Brosco Jeffrey P, Seider Michael I, Dunn Angela C
Department of Pediatrics, University of Miami, Miller School of Medicine, Miami, Florida 33101, USA.
Ment Retard Dev Disabil Res Rev. 2006;12(4):262-9. doi: 10.1002/mrdd.20123.
Universal newborn screening programs for metabolic disorders are typically described as a triumph of medicine and public policy in the US over the last 50 years. Advances in science and technology, including the Human Genome Project, offer the opportunity to expand universal newborn screening programs to include many additional metabolic and genetic conditions. Although the benefits of such screening programs appear to outweigh their costs, some critics have claimed that historical examples of inadvertent harm ensuing from false-positive screening results and subsequent inappropriate medical treatment should make us wary of expanding universal newborn screening. In this essay, we report the results of a review of the published literature to assess whether the extension of screening from at risk populations to all newborns led to substantial morbidity and mortality from misguided medical treatment. We provide a historical overview of universal newborn screening programs in the United States, and then focus on six early NBS programs: congenital hypothyroidism, phenylketonuria, congenital adrenal hyperplasia, galactosemia, sickle cell disease, and maple syrup urine disease. Our comprehensive search of published sources did not reveal a widespread problem of harm ensuing from medical treatment of children with false positive screening test results.

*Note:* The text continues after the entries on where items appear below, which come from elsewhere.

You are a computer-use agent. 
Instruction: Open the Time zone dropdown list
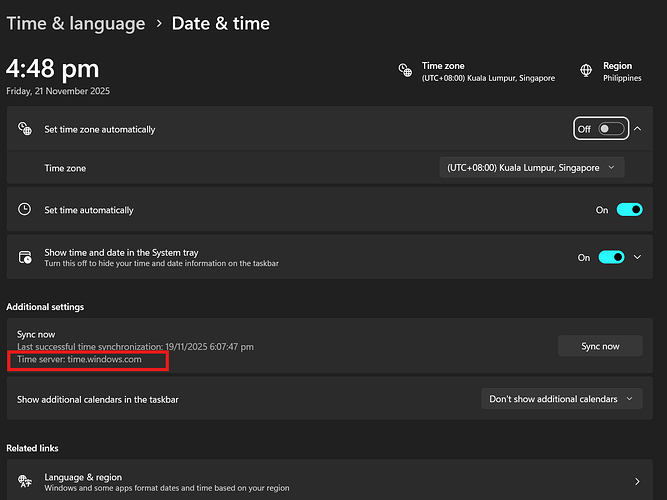tap(532, 168)
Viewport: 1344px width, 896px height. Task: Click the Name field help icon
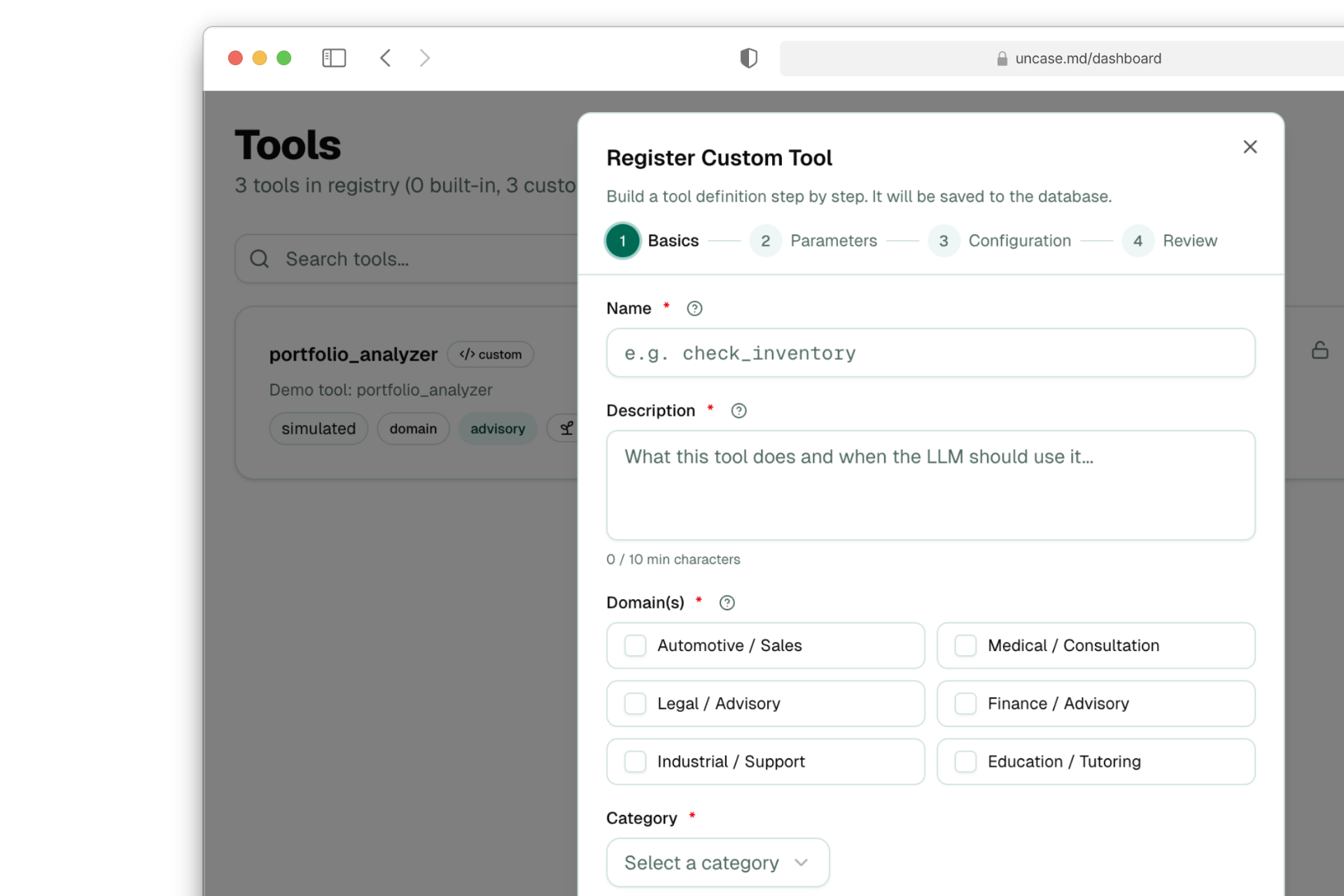(x=694, y=309)
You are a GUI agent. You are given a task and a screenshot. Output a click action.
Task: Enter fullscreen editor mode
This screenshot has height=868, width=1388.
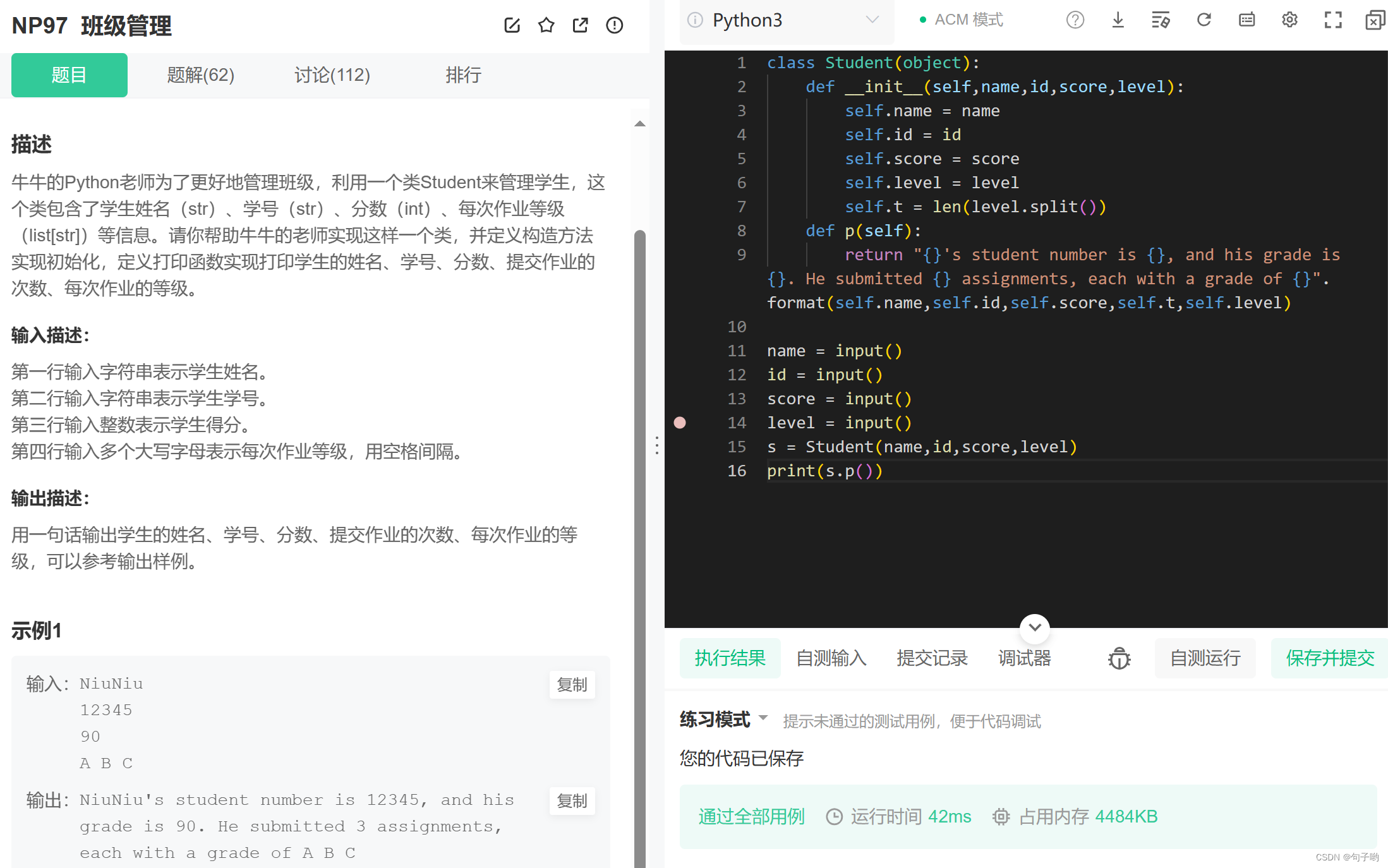[1332, 20]
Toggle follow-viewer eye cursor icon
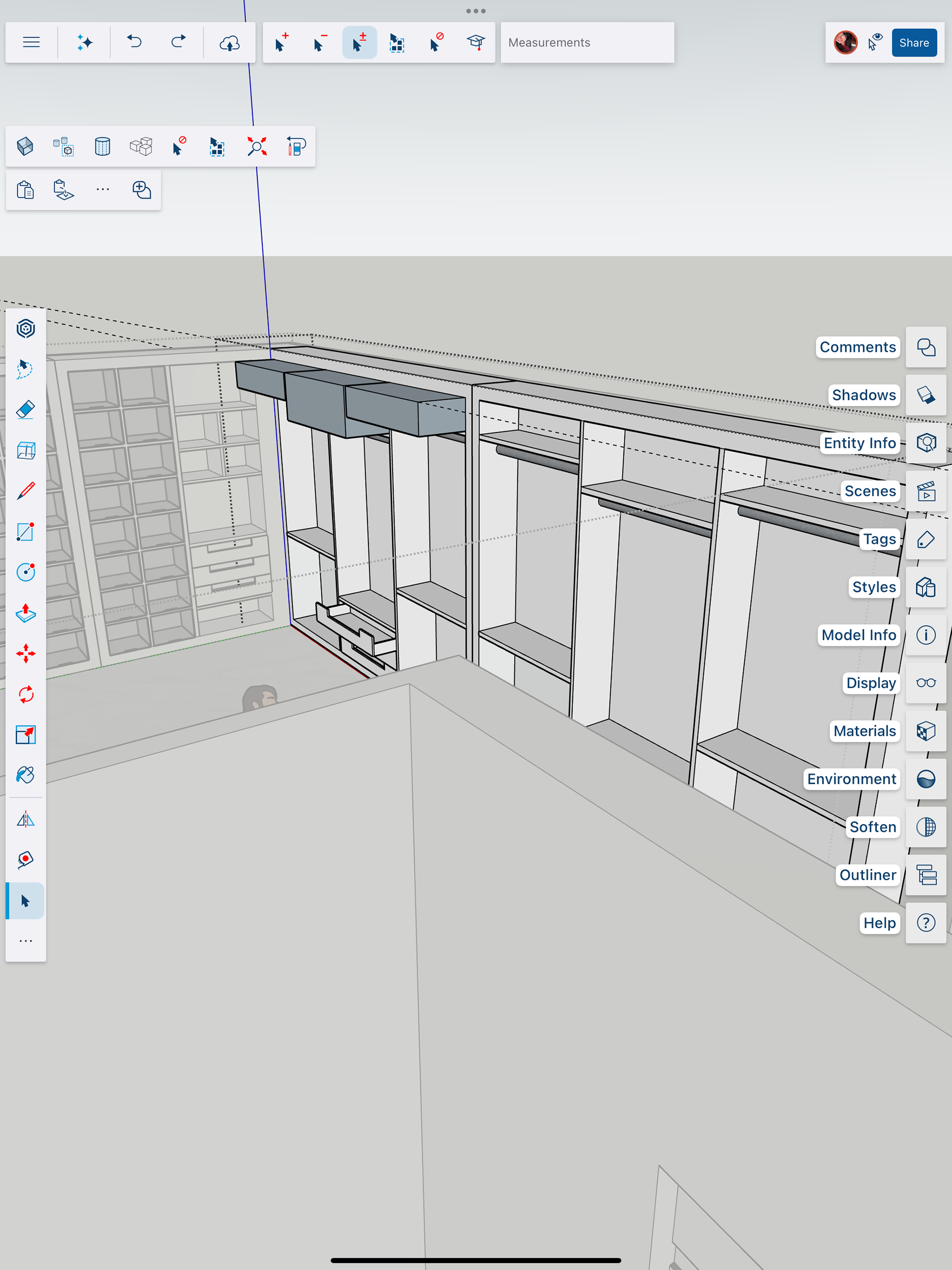The height and width of the screenshot is (1270, 952). [875, 43]
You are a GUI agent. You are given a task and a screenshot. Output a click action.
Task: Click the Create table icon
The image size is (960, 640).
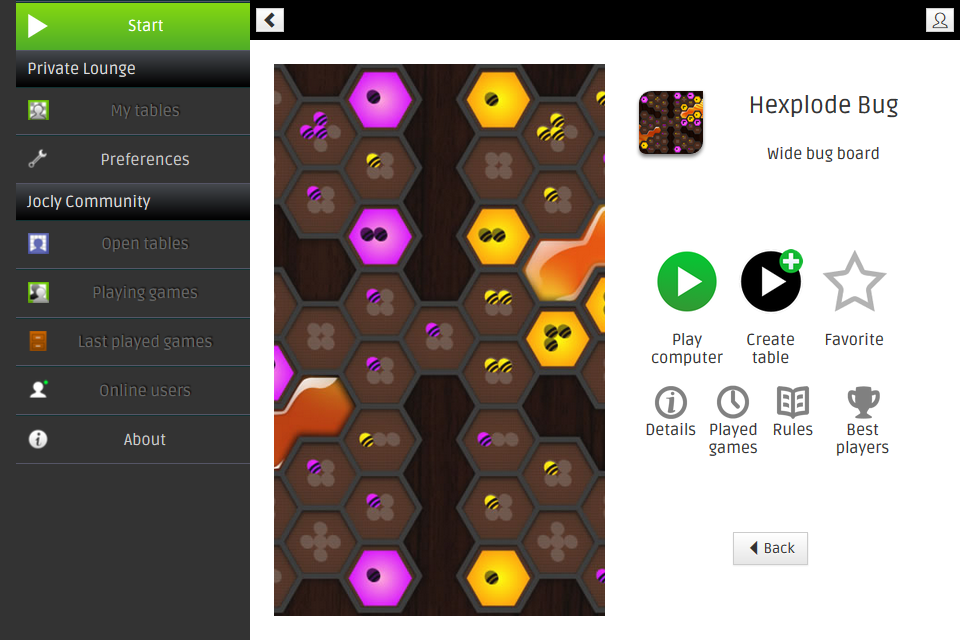(x=771, y=282)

在美国,过去50年里,针对代谢紊乱的新生儿普遍筛查项目通常被视为医学和公共政策的一项成就。包括人类基因组计划在内的科学技术进步,为扩大新生儿普遍筛查项目提供了机会,使其能够涵盖更多其他代谢和遗传疾病。尽管此类筛查项目的益处似乎超过了成本,但一些批评人士声称,历史上曾出现过因筛查结果假阳性及后续不适当的医学治疗而导致意外伤害的例子,这应该让我们对扩大新生儿普遍筛查保持警惕。在本文中,我们报告了一项对已发表文献的综述结果,以评估从高危人群扩大到所有新生儿的筛查是否会因错误的医学治疗而导致大量发病和死亡。我们提供了美国新生儿普遍筛查项目的历史概述,然后重点关注六个早期的新生儿筛查项目:先天性甲状腺功能减退症、苯丙酮尿症、先天性肾上腺皮质增生症、半乳糖血症、镰状细胞病和枫糖尿症。我们对已发表资料的全面检索并未发现因对筛查试验结果呈假阳性的儿童进行医学治疗而导致广泛伤害问题。